Presque Isle — Two of the last remaining buildings from the historic Presque Isle Air Base are being dismantled this summer on Northern Maine Community College campus. The buildings, located in the northwest portion of campus, have been used as a student senate lounge, bookstore, and most recently, a maintenance building.
Most likely constructed during World War I1, after the Presque Isle Airport and surrounding property was appropriated by the federal government in 1941, the buildings are each one-story structures resting perpendicular to each other. Their purpose prior to the existence of the College is unknown, and the College does not have original building records.
NMCC campus occupies a property with a rich history, as the Presque Isle Air Base offered the location geographically closest to the European theater during World War II. Northern Maine soil is the first soil soldiers would touch if returning by aircraft from Europe. After these two buildings are removed, the only remaining original structure belonging to the College will be the church in the southwest corner, which is occupied by Homeless Services of Aroostook.
A portion of NMCC’s Christie Complex serves as a museum dedicated to the campus’s military past, highlighting the history through photographs of WWII Army soldiers, fighter planes, nurses, and the SNARK missile, which was designed during the Cold War to carry a warhead up to 6,300 miles and pose a nuclear threat and deterrent to the Soviet Union.

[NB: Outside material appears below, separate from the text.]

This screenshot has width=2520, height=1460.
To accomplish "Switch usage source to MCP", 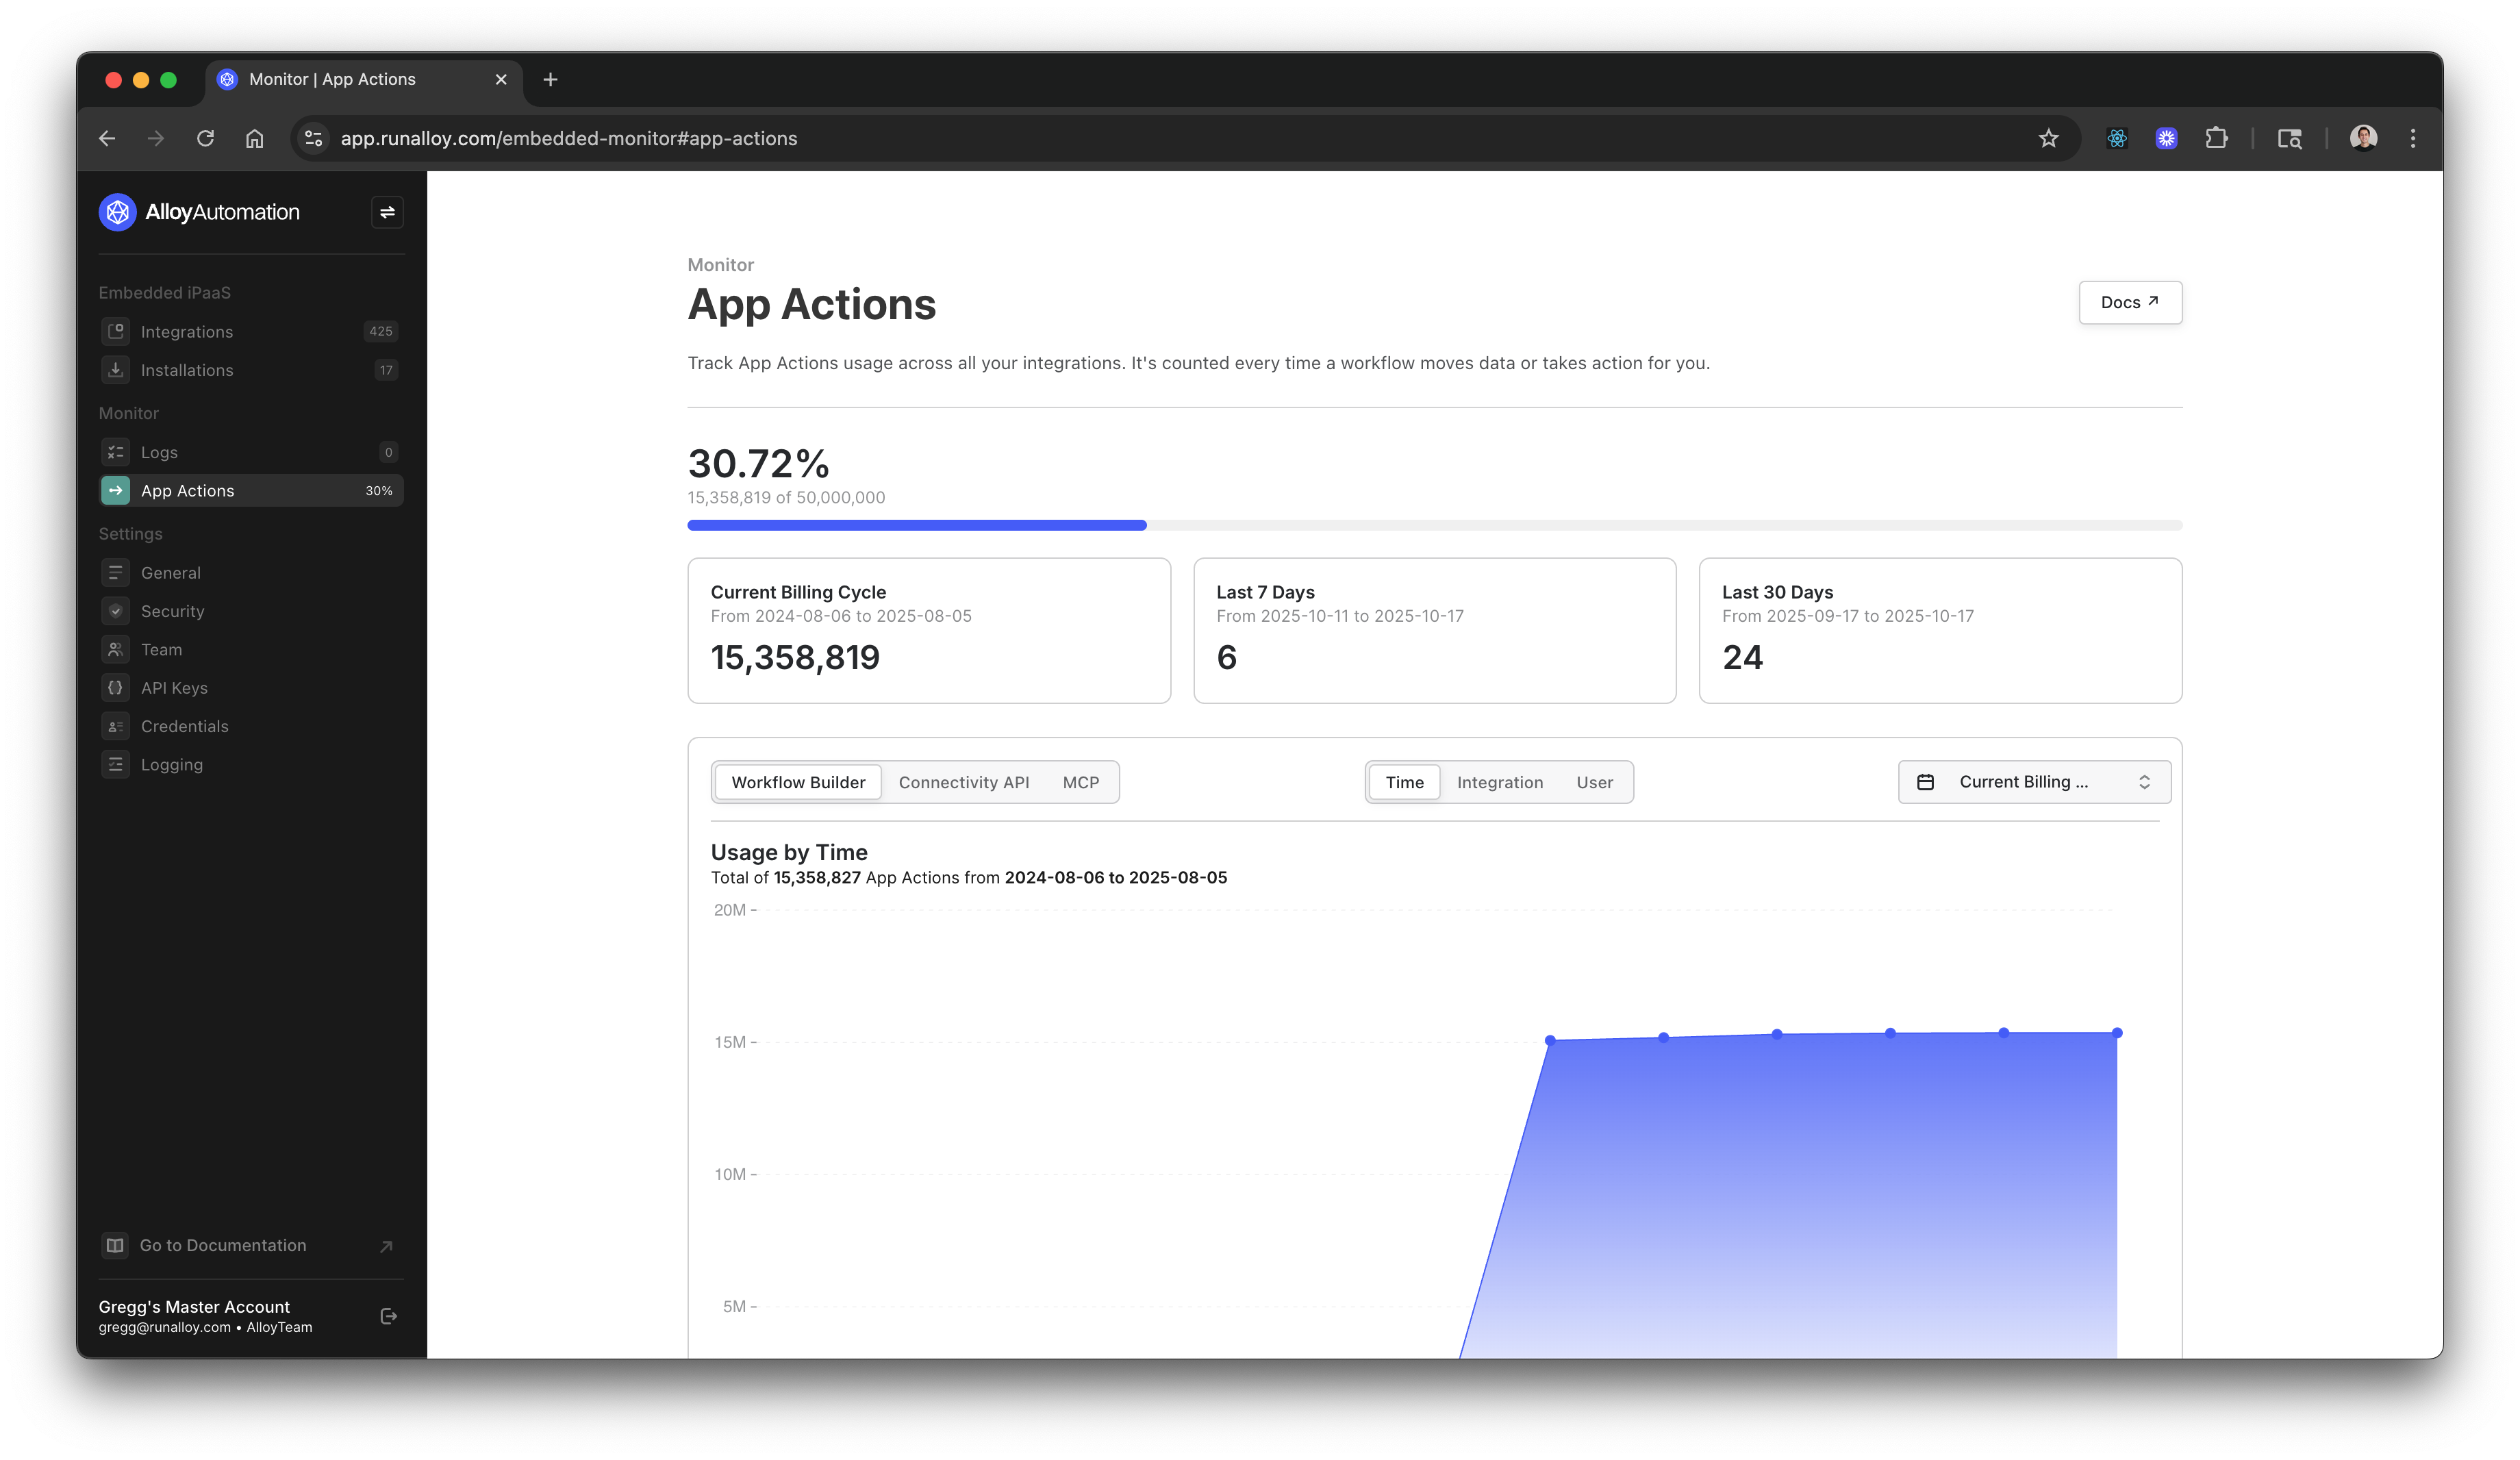I will 1080,782.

Additionally, the current Presque Isle International Airport houses the interactive Presque Isle Air Museum, a non-profit dedicated to raising awareness around the region’s rich history.
The buildings are currently not being used by the College, and each would require extensive repairs in order to be safe for use. After they are removed, the College will convert the underlying property to a green space with grass and landscaping.

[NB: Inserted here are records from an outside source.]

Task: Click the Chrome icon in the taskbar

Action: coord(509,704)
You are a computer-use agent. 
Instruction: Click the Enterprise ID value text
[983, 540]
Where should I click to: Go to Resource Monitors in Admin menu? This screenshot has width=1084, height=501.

Since NMCC’s founding in 1961, grants and fundraising have allowed the property to evolve from a military base comprising mostly of barracks and administrative buildings, to a dynamic learning environment offering some of the finest facilities in the state. This summer, the Reed Dining Commons is undergoing a complete renovation to provide new kitchen and dining services for students, as well as a community kitchen available to educate community members how to prepare healthy meals on a budget.
“While we’re always embracing change and looking to improve campus for our students, we also appreciate the distinct history of our property, and the role it has played in the fabric of our nation’s history. We hope anyone interested in learning more will stop by one day to explore our museum, or to visit the Presque Isle Air Museum just next door at the airport,” said Dr. Dottie Martin, Dean of Development and College Relations at NMCC.